START Data extracts

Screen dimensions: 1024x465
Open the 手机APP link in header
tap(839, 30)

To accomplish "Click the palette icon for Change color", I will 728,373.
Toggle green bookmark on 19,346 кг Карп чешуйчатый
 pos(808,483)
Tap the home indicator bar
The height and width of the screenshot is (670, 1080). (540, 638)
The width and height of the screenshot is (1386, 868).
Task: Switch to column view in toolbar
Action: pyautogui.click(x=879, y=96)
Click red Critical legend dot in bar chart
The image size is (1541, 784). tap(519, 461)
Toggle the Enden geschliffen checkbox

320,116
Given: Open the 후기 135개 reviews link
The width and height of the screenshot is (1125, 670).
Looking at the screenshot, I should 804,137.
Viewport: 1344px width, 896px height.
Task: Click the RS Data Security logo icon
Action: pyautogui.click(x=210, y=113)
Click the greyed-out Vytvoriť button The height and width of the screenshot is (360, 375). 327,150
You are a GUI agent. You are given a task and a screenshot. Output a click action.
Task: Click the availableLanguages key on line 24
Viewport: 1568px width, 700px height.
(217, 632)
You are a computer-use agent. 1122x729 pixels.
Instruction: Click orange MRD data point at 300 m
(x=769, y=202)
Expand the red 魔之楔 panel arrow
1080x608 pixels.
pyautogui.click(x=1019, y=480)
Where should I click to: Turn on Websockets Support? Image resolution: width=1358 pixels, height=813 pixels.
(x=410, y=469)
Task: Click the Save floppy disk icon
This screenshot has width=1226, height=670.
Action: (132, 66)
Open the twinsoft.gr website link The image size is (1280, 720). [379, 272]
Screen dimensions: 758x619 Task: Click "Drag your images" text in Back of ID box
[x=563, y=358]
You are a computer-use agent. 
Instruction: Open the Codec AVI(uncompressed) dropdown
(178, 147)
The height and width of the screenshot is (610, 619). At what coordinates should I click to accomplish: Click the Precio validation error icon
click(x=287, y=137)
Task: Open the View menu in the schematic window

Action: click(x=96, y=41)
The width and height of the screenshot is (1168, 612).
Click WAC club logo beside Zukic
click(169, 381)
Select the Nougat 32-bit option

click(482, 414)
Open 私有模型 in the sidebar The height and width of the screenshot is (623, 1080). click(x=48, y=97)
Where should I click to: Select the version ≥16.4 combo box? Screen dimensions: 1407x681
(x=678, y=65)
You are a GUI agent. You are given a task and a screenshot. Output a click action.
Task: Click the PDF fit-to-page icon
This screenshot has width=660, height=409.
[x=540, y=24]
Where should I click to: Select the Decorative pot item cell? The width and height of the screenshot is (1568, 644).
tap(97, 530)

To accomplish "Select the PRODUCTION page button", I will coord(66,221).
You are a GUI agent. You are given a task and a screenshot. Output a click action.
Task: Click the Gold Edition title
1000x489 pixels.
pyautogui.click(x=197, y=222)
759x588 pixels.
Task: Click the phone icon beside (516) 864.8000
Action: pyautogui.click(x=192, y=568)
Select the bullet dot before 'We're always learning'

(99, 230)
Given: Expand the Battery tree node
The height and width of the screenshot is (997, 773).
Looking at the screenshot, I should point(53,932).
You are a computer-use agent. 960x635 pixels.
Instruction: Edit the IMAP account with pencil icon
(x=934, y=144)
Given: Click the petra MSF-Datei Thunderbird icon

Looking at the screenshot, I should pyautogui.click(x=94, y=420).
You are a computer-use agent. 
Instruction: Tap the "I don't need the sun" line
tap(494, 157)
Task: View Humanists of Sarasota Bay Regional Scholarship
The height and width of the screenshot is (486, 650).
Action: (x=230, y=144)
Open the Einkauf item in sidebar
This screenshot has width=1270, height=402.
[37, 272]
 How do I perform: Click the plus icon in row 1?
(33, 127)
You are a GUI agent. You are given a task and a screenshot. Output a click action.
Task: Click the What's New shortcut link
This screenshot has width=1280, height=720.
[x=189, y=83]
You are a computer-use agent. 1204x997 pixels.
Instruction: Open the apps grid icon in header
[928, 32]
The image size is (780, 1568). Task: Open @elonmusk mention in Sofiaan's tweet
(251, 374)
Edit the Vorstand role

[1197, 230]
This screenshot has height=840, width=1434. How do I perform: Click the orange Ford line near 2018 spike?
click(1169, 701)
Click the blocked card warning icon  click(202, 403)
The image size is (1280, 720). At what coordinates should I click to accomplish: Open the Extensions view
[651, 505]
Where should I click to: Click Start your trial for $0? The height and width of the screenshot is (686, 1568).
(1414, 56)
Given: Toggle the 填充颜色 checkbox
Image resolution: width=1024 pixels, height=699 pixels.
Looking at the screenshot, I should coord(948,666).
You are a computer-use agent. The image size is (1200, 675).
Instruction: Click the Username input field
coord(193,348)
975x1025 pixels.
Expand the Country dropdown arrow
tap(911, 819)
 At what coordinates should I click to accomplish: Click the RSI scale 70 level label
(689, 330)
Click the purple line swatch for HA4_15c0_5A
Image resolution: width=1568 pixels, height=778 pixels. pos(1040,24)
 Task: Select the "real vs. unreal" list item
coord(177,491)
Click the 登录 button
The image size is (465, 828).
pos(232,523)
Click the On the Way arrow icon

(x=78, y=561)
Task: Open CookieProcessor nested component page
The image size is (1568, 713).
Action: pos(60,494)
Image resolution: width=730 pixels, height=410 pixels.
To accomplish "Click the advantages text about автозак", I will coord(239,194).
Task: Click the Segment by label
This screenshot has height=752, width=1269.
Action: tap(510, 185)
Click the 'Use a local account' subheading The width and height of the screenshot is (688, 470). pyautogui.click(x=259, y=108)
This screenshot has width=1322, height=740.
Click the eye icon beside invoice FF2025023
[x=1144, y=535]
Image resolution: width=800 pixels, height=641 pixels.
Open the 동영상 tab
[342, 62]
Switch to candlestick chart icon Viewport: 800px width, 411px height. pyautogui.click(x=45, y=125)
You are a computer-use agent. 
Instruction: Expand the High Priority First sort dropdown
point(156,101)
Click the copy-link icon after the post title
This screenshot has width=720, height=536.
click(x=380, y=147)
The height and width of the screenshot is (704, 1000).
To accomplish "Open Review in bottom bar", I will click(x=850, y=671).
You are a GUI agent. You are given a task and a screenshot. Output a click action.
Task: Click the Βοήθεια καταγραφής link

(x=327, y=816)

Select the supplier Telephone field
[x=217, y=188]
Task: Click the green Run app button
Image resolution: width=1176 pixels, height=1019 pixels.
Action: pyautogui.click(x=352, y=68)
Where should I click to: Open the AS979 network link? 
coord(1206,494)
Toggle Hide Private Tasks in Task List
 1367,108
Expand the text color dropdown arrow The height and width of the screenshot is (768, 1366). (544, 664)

END Data extracts

## Work item:
Nothing but the lines from the top of the records down to the line with "Expand the red 魔之楔 panel arrow" belongs in the answer; repeat them exactly.

## Output below:
Screen dimensions: 1024x465
Open the 手机APP link in header
tap(839, 30)

To accomplish "Click the palette icon for Change color", I will 728,373.
Toggle green bookmark on 19,346 кг Карп чешуйчатый
 pos(808,483)
Tap the home indicator bar
The height and width of the screenshot is (670, 1080). (540, 638)
The width and height of the screenshot is (1386, 868).
Task: Switch to column view in toolbar
Action: pyautogui.click(x=879, y=96)
Click red Critical legend dot in bar chart
The image size is (1541, 784). tap(519, 461)
Toggle the Enden geschliffen checkbox

320,116
Given: Open the 후기 135개 reviews link
The width and height of the screenshot is (1125, 670).
Looking at the screenshot, I should 804,137.
Viewport: 1344px width, 896px height.
Task: Click the RS Data Security logo icon
Action: pyautogui.click(x=210, y=113)
Click the greyed-out Vytvoriť button The height and width of the screenshot is (360, 375). 327,150
You are a GUI agent. You are given a task and a screenshot. Output a click action.
Task: Click the availableLanguages key on line 24
Viewport: 1568px width, 700px height.
(217, 632)
You are a computer-use agent. 1122x729 pixels.
Instruction: Click orange MRD data point at 300 m
(x=769, y=202)
Expand the red 魔之楔 panel arrow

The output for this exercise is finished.